M.D.: Our company (USG Holding) is several network-based restaurant projects, some unique restaurants, (about 80 establishments in different directions in total). In addition, our holding has several medical clinics and a hotel.

In the restaurant business, we have professionals who every day devote themselves to their business, live and breathe it. I love this business very much and I try to infect with my energy the people who manage each restaurant chain in our structure, and they, in turn, transfer this enthusiasm at the level of their subordinates. Briefly, our company is a cohesive group of like-minded people.

L.J.: Is it an effective management model to have a separate manager at the head of each restaurant chain? Did you consider creating a holding that would unite all the areas of your business?

M.D.: Restaurants, medicine, a hotel, and cannabis as well — it would be difficult to combine all this under the roof of the managing holding company, and the management efficiency would reduce. I do not like artificial add-ins in business with single management from a Holding level. I always try to be closer to the process.

Now I can communicate directly with mid-managers. As far as a holding, my mid-level communication would narrow down to top managers, and I would not know what was going on at the grass-roots level.

It would be another matter if we were a public company, placing shares on the stock exchange – with such an extensive business, a holding would be necessary.
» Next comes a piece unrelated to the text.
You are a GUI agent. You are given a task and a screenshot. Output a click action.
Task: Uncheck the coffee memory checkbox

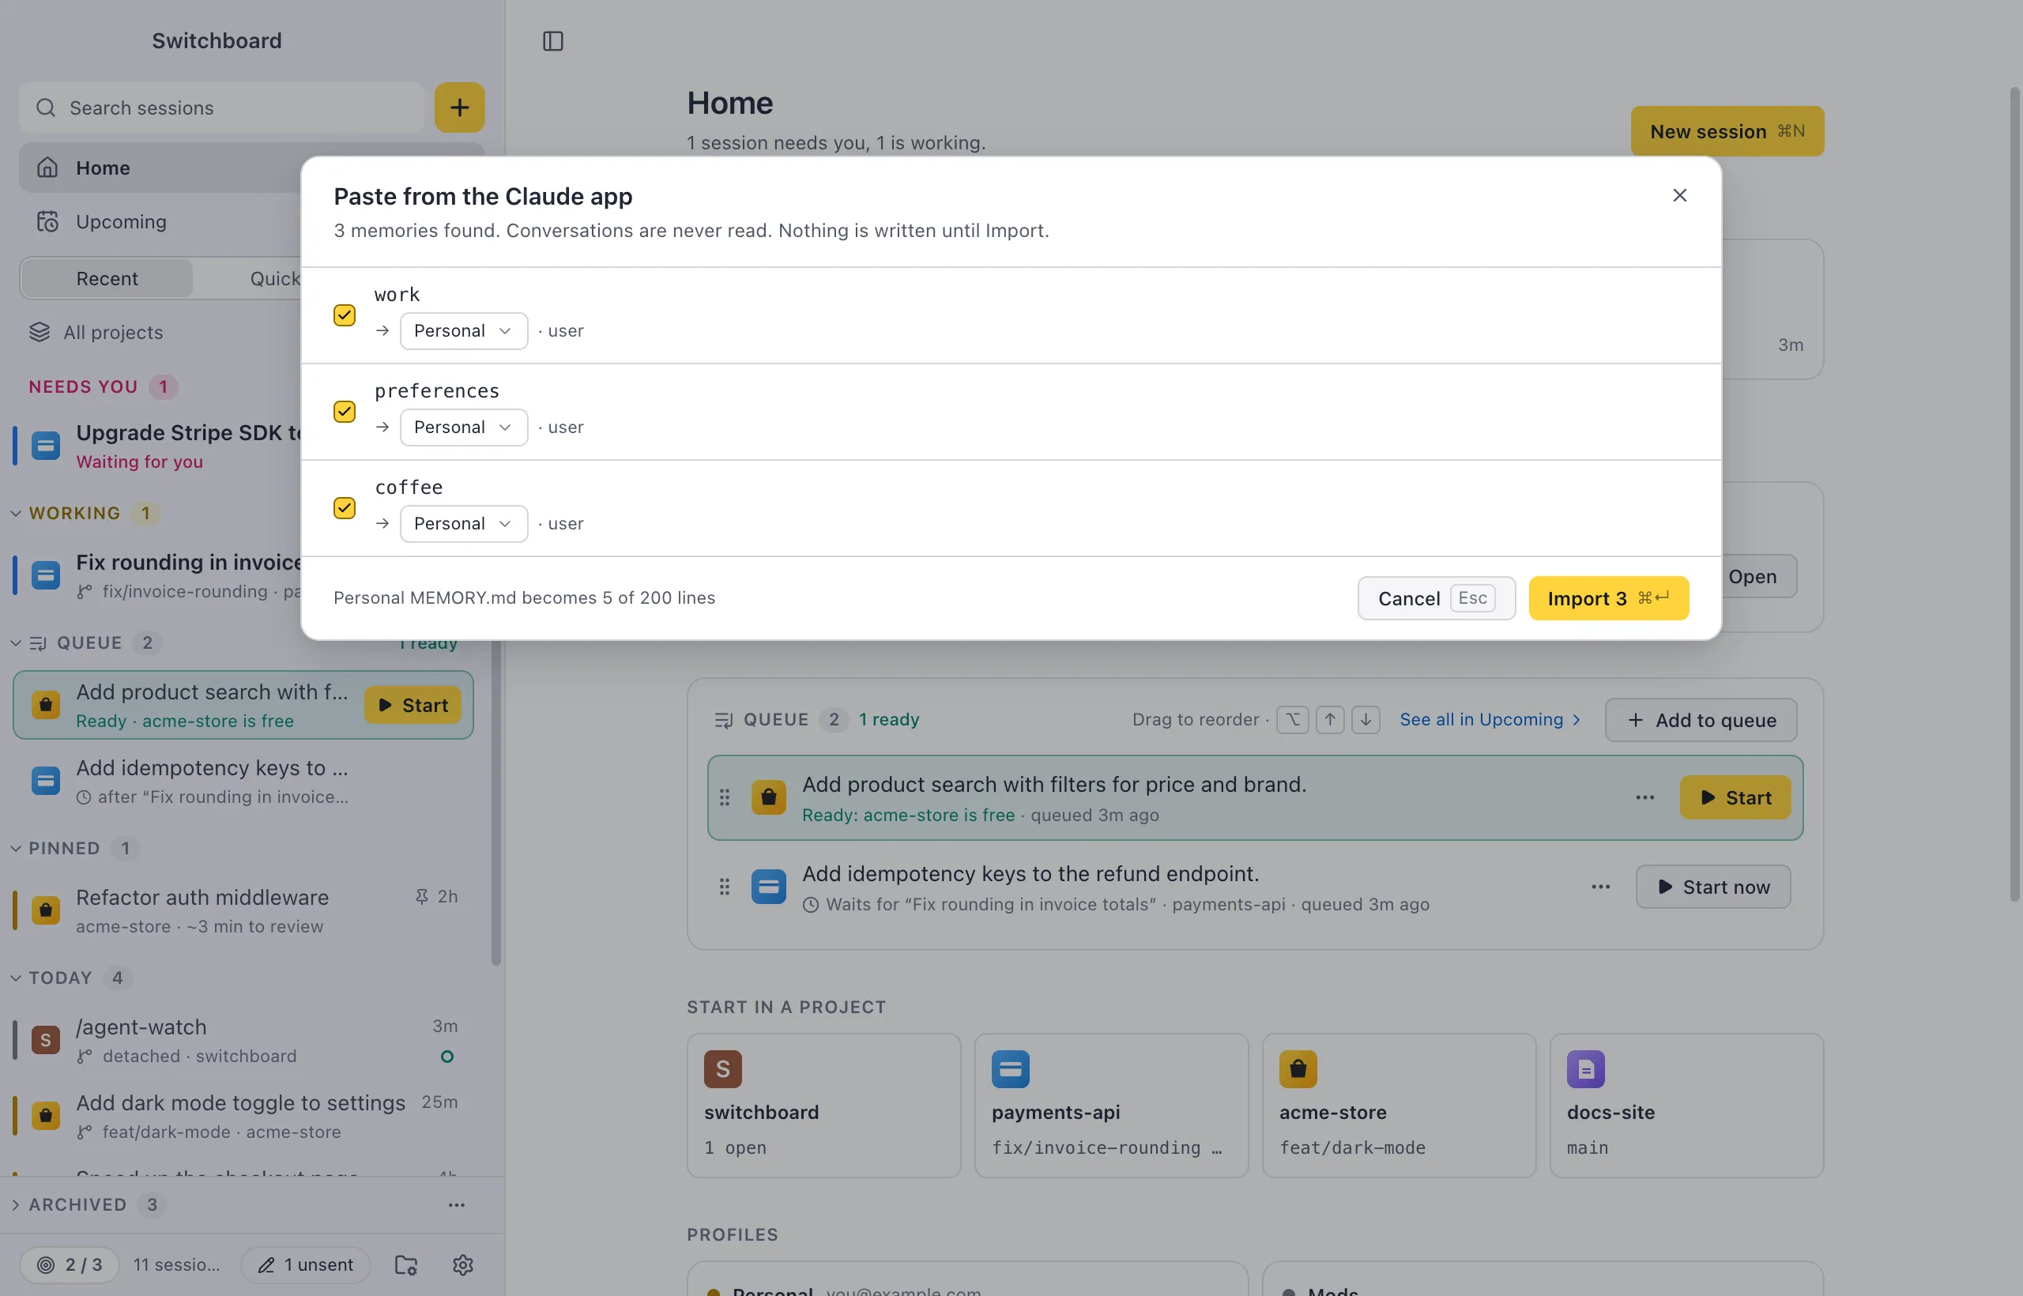point(344,507)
But even in the case of an IPO, creating an effective working structure would take a year and a half.

OUR COMPANY IS A COHERENT GROUP OF LIKE-MINDED PEOPLE

L.J.: What are your plans for the future?

M.D.: Everything is simple: systematically develop every line of business. This autumn we launch a completely new project: the establishment will be called “Balagan”, and its main feature will be … However, I will not reveal the cards in advance, let the intrigue remain.